- _Instructions for the task_: Please duplicate every one of the following items, keeping each line identical to the original.

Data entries
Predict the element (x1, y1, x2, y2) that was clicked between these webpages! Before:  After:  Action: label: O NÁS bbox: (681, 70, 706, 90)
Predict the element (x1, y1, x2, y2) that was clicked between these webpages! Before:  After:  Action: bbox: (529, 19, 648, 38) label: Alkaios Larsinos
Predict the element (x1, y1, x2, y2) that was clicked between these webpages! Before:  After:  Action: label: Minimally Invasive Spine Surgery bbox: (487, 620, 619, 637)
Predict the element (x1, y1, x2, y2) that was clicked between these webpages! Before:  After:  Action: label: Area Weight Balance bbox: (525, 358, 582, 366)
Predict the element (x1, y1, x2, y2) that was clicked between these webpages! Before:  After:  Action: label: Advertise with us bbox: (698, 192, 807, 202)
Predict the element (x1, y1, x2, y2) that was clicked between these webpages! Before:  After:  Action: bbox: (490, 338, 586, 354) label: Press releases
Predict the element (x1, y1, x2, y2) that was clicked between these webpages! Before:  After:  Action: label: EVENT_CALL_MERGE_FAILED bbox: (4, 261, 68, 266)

- _Output below_:
Predict the element (x1, y1, x2, y2) that was clicked between these webpages! Before:  After:  Action: label: O NÁS bbox: (681, 70, 706, 90)
Predict the element (x1, y1, x2, y2) that was clicked between these webpages! Before:  After:  Action: bbox: (529, 19, 648, 38) label: Alkaios Larsinos
Predict the element (x1, y1, x2, y2) that was clicked between these webpages! Before:  After:  Action: label: Minimally Invasive Spine Surgery bbox: (487, 620, 619, 637)
Predict the element (x1, y1, x2, y2) that was clicked between these webpages! Before:  After:  Action: label: Area Weight Balance bbox: (525, 358, 582, 366)
Predict the element (x1, y1, x2, y2) that was clicked between these webpages! Before:  After:  Action: label: Advertise with us bbox: (698, 192, 807, 202)
Predict the element (x1, y1, x2, y2) that was clicked between these webpages! Before:  After:  Action: bbox: (490, 338, 586, 354) label: Press releases
Predict the element (x1, y1, x2, y2) that was clicked between these webpages! Before:  After:  Action: label: EVENT_CALL_MERGE_FAILED bbox: (4, 261, 68, 266)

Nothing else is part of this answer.